▶ [Input data]:
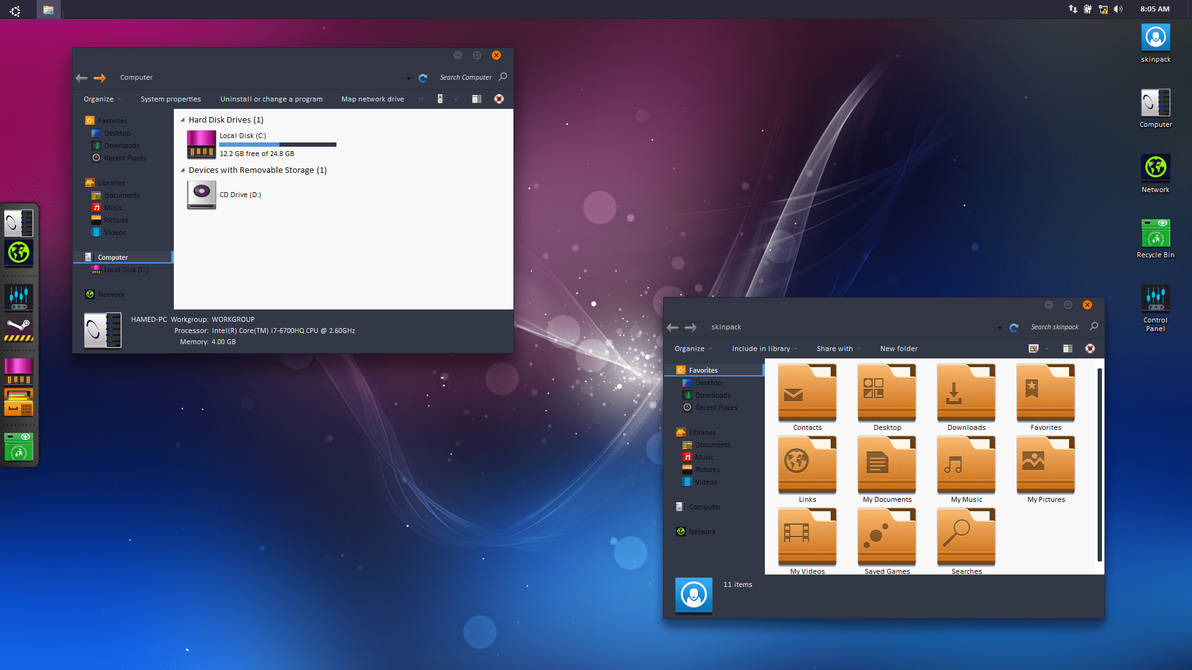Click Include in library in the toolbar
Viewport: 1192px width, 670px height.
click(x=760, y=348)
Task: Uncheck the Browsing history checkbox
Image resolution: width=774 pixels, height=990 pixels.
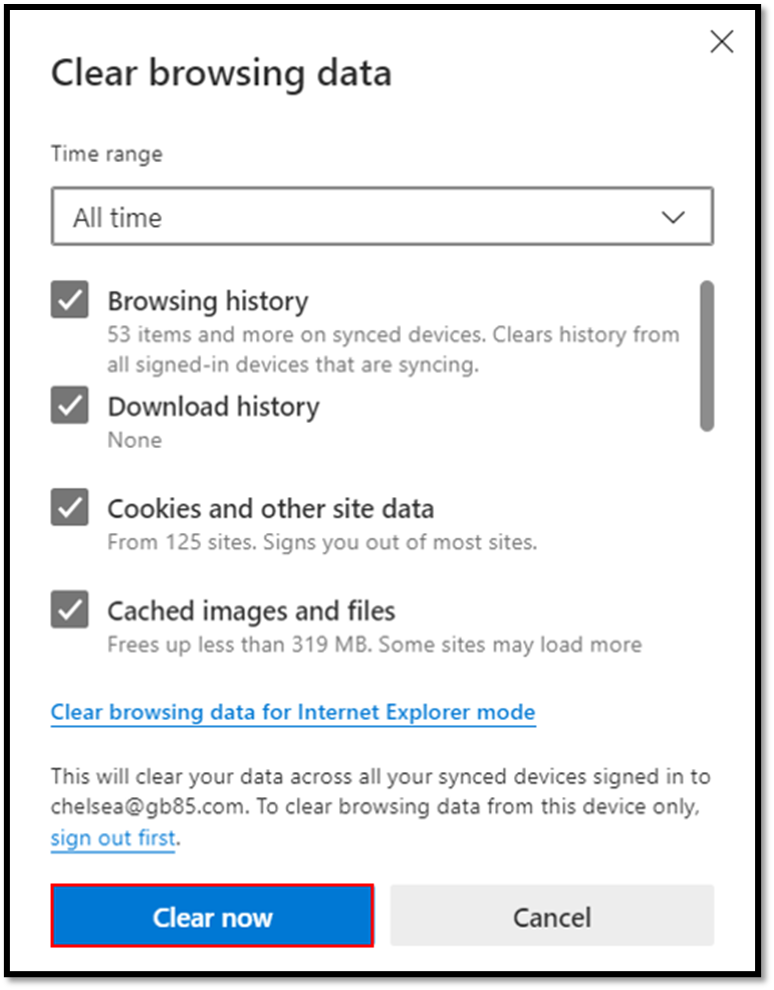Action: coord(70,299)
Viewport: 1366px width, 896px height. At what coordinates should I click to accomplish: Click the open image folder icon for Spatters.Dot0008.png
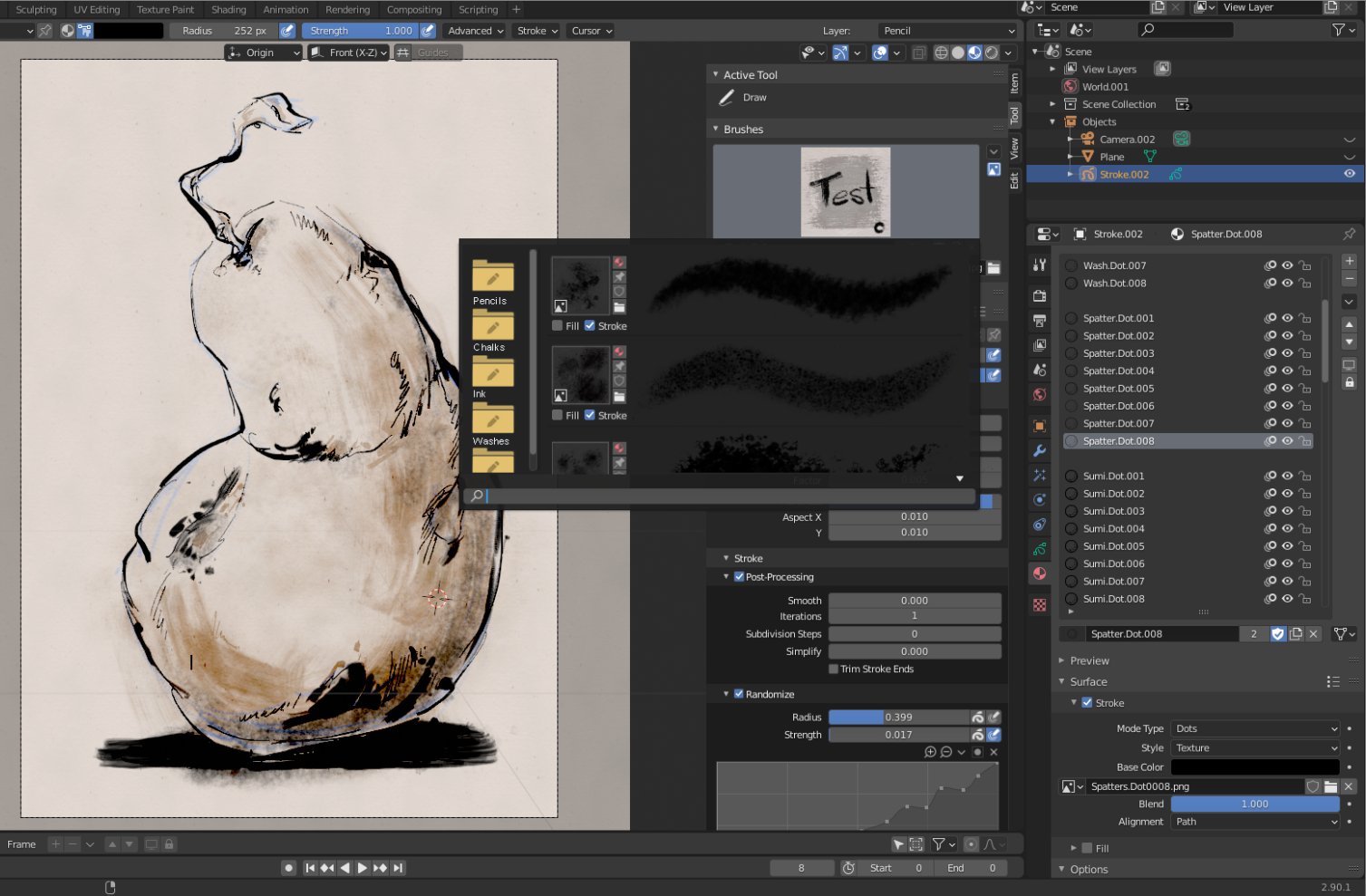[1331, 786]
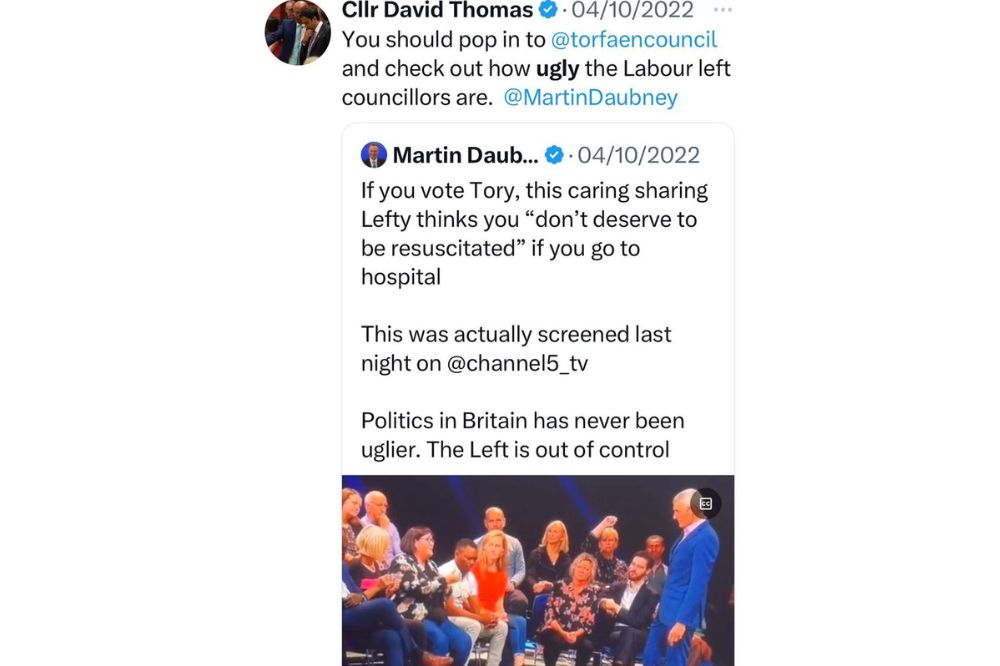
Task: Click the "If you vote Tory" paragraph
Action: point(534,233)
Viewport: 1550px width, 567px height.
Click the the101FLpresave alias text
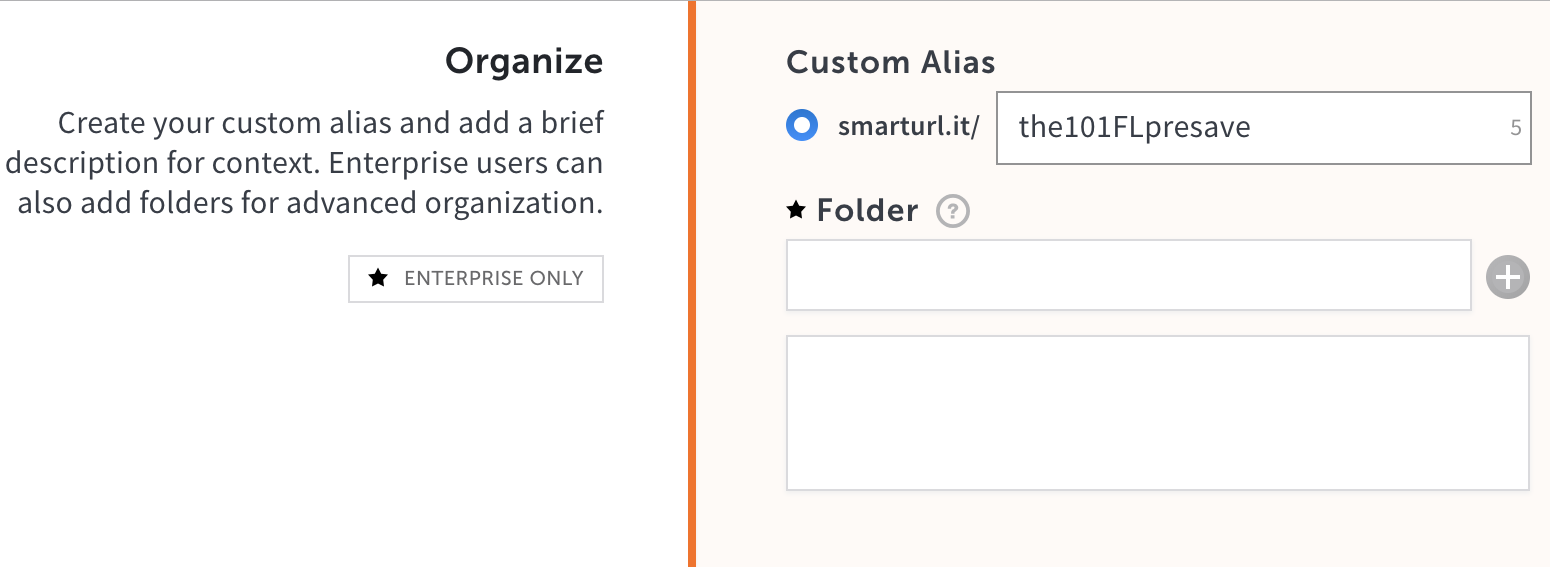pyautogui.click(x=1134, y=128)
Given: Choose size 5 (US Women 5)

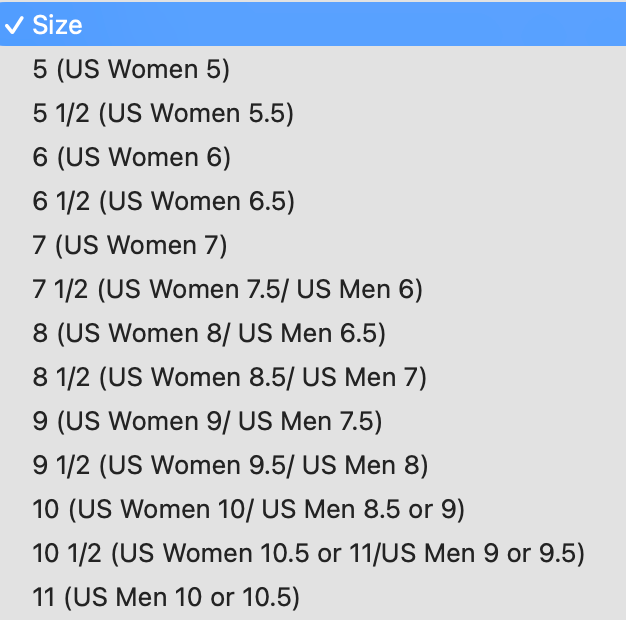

▶ [Description of the task]: Print nothing except the lines from the one with "Image resolution: width=774" through the last line of the listing, exactly as written and with pictures removed.

▶ [Output of the task]:
Image resolution: width=774 pixels, height=990 pixels.
Action: coord(70,299)
Viewport: 1366px width, 896px height. At what coordinates should I click to accomplish: Click the open image folder icon for Spatters.Dot0008.png
[1331, 786]
Task: Click the "If you vote Tory" paragraph
Action: point(534,233)
Viewport: 1550px width, 567px height.
Click the the101FLpresave alias text
pyautogui.click(x=1134, y=128)
Given: Choose size 5 (US Women 5)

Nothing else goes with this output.